Su padre se levanta mascullando y abandona la cocina sin haber terminado la sopa. Su madre se queda en silencio mirándole sin verle hasta que se cansa y le deja allí solo. Siente una sensación extraña. Con trece años no es capaz de poner nombre a todas sus emociones. Por un lado, está feliz por los cambios recientes. Pero por otro, se ve completamente ajeno a su propia familia y siente que los está defraudando. No sabe qué hacer durante más de media hora en la que está removiendo los restos de la comida. Al final, se levanta sin saber si es digno de sus propios padres.

Pero sus indirectas caen en saco roto. Guillermo y Zuluaga se hacen inseparables durante el curso. Conocen juntos el alcohol y el tabaco y fantasean imaginando cómo sería estar con alguna de las chicas de clase. Su compañero ya queda con algunas, pero Guillermo tardará años en dar su primer beso. El chico siente una densa mezcla de admiración y envidia hacia su amigo.

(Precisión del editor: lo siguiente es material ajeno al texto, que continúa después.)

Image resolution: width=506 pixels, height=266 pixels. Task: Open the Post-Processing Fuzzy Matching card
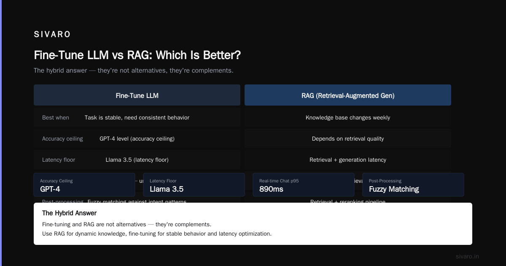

El padre de su compañero es un policía nacional de San Sebastián que tiene destino en Madrid y que contaba públicamente que su trabajo se limitaba a realizar informes de extranjería. Pero su amigo, en una de sus primeras y tempranas borracheras, le confiesa orgulloso que se dedica a la lucha antiterrorista. En cuanto comienza a hablar de él su voz se engola, y su pecho se hincha. Paco Zuluaga admira profundamente a su padre. Sabe que es una labor peligrosa y que exige mucho sacrificio, pero para él no hay mayor honor.

—¿No te da miedo que le pase algo? —le pregunta un día Guillermo.

—No —miente Zuluaga.

—Yo no sé si podría hacer algo así.

—Espero poder llegar a ser tan buen policía como él.

Paco Zuluaga tiene claro que quiere seguir los pasos de su progenitor. Por el contrario, Guillermo Sandemetrio sólo desea dedicarse a cualquier cosa diferente a lo que habían hecho los suyos.